┌──

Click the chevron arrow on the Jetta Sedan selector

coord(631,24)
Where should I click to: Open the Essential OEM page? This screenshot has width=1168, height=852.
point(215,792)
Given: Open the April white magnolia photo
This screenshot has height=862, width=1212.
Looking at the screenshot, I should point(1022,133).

└──
┌──

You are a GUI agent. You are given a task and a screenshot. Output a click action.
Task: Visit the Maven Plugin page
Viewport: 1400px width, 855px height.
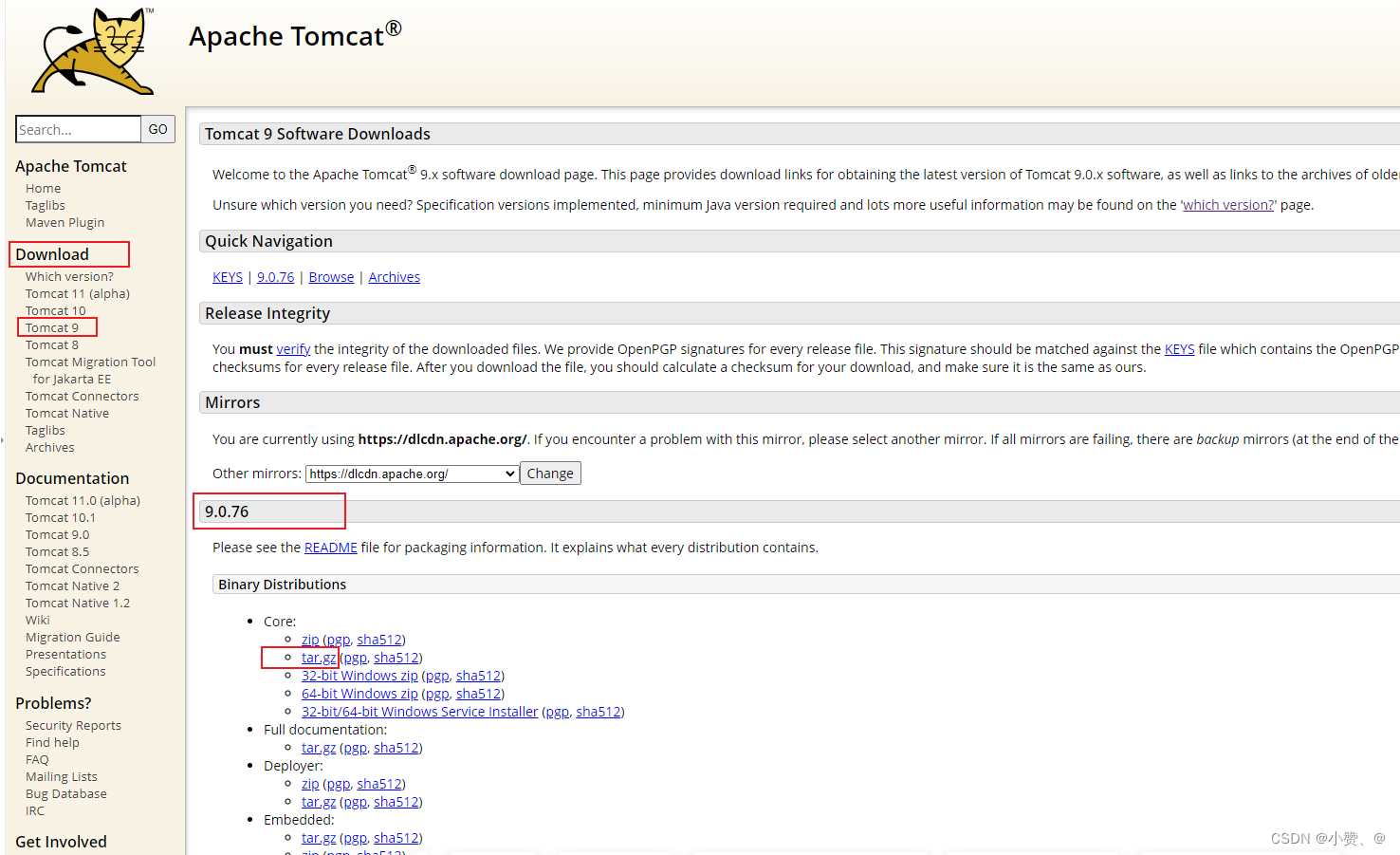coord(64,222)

└──
┌──

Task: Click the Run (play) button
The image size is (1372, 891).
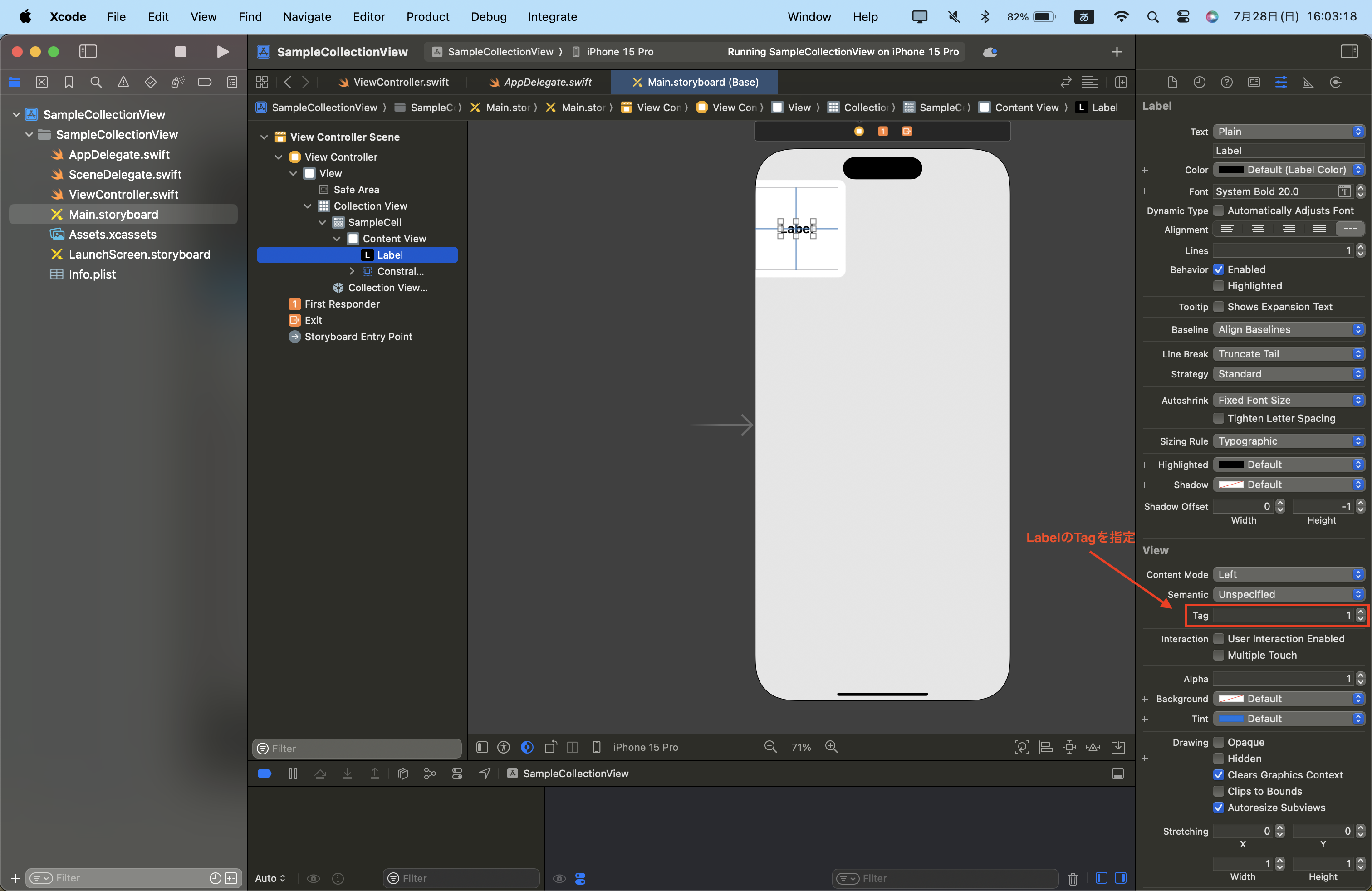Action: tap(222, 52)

└──

> **INSTRUCTION**: Copy the rows verbatim, beginning with the line containing "Where should I" and ending with the line containing "Looking at the", both lines included.

> **CORRECT ANSWER**:
Where should I click to: Open the Essential OEM page? This screenshot has width=1168, height=852.
point(215,792)
Given: Open the April white magnolia photo
This screenshot has height=862, width=1212.
Looking at the screenshot, I should point(1022,133).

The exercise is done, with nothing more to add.